The evening opened up with a tour of the facility, which features a combination of one- and two-bedroom apartments, a recreation room, examination room and computer area for residents to use. Eighteen months in the making, the apartment complex was filled in a matter of weeks, according to Becky Stevens of Partnership Property Management, whose organization works closely with MHO to manage their developments.
Out of 255 applicants, Stevens said that 48 were approved and several more will be in the next two weeks. Mountain Housing and Partnership Property Management gave special attention to veterans dealing with home insecurity and the disabled, Stevens said in an official address prior to the ribbon cutting. “It’s so rewarding to see a 92-year-old woman, who’s lived in housing authority apartments all her life, cry tears of joy in the doorway of her new apartment here,” she noted. “People are proud to call this home.”
Other notable speakers at the event included Scott Dedman, Executive Director of Mountain Housing Opportunities, who opened the evening with a moment of silence in remembrance of Taylor Hunt, son of former vice-mayor Marc Hunt, who passed away earlier this week.

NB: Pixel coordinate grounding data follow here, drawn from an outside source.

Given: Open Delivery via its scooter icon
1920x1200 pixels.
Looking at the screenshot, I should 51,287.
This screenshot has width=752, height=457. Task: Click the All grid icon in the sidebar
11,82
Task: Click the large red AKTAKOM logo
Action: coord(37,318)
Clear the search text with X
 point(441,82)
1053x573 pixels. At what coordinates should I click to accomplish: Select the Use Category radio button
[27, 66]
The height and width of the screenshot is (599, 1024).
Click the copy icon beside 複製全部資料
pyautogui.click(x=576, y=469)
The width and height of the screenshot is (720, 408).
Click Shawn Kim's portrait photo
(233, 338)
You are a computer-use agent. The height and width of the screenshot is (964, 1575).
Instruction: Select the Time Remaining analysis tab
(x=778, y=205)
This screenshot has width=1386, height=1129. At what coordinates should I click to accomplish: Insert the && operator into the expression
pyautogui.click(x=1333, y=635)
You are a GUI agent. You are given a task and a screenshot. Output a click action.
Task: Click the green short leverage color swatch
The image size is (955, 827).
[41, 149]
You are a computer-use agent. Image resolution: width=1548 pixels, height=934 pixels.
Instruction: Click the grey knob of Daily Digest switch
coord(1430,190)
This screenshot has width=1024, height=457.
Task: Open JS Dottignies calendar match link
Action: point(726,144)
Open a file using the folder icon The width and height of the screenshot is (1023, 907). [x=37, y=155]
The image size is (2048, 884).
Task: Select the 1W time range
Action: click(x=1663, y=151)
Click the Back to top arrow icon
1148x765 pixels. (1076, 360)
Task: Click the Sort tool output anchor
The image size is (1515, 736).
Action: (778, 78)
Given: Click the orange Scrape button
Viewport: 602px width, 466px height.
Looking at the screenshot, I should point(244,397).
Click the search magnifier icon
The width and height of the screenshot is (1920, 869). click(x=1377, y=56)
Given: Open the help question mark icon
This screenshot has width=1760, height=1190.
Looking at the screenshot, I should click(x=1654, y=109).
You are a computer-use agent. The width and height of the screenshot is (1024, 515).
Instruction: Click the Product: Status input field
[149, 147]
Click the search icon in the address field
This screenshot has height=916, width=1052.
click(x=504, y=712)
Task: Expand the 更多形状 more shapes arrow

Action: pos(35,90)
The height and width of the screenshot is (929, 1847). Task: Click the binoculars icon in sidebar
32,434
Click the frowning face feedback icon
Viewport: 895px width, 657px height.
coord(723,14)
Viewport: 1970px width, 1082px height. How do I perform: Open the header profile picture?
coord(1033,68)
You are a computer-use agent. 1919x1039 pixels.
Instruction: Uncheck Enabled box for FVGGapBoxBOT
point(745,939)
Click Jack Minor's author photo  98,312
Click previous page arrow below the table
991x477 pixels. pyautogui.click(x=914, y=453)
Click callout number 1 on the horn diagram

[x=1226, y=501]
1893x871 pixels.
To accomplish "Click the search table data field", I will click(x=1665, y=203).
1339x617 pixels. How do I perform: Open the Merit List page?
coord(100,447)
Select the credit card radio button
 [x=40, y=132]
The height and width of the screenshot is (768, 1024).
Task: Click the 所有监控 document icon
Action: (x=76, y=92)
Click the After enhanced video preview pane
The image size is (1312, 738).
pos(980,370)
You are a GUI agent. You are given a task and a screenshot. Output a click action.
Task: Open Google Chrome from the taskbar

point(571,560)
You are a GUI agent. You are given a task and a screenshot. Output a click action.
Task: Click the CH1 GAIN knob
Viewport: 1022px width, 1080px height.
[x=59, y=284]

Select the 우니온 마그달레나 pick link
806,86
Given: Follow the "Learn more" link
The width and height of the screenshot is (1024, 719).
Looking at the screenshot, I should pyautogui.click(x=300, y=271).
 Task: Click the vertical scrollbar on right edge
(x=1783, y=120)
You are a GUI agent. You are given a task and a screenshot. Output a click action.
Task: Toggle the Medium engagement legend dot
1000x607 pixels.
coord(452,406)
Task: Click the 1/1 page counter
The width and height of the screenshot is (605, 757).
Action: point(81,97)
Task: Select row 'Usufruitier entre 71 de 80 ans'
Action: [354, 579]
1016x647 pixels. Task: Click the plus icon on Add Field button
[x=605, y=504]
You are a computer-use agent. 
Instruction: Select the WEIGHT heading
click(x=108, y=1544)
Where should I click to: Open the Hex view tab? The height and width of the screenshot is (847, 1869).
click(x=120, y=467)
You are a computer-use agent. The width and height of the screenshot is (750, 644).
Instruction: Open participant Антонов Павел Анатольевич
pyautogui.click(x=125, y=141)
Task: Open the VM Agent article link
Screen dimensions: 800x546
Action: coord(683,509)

Newly-appointed vice chair of the Buncombe County Board of Commissioners Brownie Newman offered his thoughts on the importance of MHO and similar organizations in the effort to provide affordable housing in the county, saying he was “happy to play my small role in bringing this to fruition.”
Bill Oglesby, who sits on the board of directors of the North Carolina Housing Finance Agency, emphasized the importance of projects like the Villas at Fallen Spruce to the local economy, noting that “These developments bring in jobs and enhance the community.”
Next to the podium was N.C. House Representative Brian Turner, who spoke of his time spent in the area as a child and welcomed everyone in attendance to “my home.” He remarked on the growth of the area since his childhood, making a point to note that “the affordable housing crisis [here] is real.” Turner pointed out that “developments such as this are huge” in providing seniors access to amenities without the necessity of a vehicle. He went on to praise MHO for “making the tangled mess of local, state and federal agencies work together” to accomplish its task.
MHO’s development partner in the Villas project, Drew Schaumber of Schaumber Development, spoke next, reiterating how rewarding it was to be involved in the project. He said that the quickness with which the apartments were leased proved “the need for more affordable housing across this region.”
Dedman also took time to acknowledge the large role that the Asheville Housing Authority played in facilitating the new development ad singled out his own staff for “putting together the various parts [of the project] into working order.”
Cindy Weeks, MHO’s vice president, also thanked her staff for their work and gave a shout out to her mother, who was in attendance for the ceremony.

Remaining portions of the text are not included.